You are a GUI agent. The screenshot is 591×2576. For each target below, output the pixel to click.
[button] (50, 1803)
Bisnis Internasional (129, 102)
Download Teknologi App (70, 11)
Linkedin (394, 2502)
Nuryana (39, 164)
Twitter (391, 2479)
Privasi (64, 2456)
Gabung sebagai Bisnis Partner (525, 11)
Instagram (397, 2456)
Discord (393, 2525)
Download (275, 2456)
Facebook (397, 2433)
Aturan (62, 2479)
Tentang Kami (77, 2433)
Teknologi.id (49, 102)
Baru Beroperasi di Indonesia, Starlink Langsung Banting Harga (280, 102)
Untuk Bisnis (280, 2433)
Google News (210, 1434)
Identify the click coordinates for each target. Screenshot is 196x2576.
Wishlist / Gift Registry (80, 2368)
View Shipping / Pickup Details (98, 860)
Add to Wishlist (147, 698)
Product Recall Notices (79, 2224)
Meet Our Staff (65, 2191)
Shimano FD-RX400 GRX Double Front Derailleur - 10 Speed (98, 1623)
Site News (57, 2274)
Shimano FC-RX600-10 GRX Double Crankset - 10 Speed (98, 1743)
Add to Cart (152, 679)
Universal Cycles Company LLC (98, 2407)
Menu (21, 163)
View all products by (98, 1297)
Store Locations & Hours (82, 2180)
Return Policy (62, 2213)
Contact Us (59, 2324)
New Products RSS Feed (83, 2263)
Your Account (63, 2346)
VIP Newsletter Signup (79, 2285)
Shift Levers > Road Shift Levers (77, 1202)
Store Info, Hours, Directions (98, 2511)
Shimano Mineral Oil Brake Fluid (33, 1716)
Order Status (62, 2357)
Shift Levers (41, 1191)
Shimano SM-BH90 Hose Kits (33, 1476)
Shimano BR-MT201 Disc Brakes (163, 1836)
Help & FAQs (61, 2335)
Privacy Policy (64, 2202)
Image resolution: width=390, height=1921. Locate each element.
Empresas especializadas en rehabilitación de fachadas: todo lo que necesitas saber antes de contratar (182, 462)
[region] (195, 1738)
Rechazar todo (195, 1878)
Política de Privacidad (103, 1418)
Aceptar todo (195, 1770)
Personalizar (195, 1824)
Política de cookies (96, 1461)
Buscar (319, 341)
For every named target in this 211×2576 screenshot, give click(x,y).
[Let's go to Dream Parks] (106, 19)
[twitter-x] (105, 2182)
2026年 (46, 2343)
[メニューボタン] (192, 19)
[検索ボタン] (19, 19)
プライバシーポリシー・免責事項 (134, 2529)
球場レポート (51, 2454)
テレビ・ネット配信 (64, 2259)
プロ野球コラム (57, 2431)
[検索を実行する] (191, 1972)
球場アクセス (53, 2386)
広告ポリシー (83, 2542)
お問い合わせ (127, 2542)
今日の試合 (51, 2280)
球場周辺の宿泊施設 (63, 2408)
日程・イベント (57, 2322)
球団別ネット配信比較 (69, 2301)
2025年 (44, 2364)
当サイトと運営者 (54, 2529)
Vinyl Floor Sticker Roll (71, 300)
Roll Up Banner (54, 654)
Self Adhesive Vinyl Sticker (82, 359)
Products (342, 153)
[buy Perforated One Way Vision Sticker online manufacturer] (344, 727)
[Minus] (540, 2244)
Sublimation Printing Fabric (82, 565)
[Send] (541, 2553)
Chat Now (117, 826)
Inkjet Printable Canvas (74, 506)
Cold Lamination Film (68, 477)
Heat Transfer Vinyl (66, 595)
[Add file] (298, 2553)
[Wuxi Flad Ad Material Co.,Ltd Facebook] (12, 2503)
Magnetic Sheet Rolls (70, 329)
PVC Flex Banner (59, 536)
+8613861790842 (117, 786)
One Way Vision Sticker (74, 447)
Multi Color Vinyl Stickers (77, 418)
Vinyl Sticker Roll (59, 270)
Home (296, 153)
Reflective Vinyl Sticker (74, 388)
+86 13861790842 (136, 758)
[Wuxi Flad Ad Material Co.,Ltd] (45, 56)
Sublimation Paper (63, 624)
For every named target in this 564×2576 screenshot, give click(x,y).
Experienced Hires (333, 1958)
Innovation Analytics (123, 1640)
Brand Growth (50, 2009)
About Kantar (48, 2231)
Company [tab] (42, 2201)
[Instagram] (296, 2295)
____________________
Extract all lines from the material above that include the word "Política".

Política de Privacidad (103, 1418)
Política de cookies (96, 1461)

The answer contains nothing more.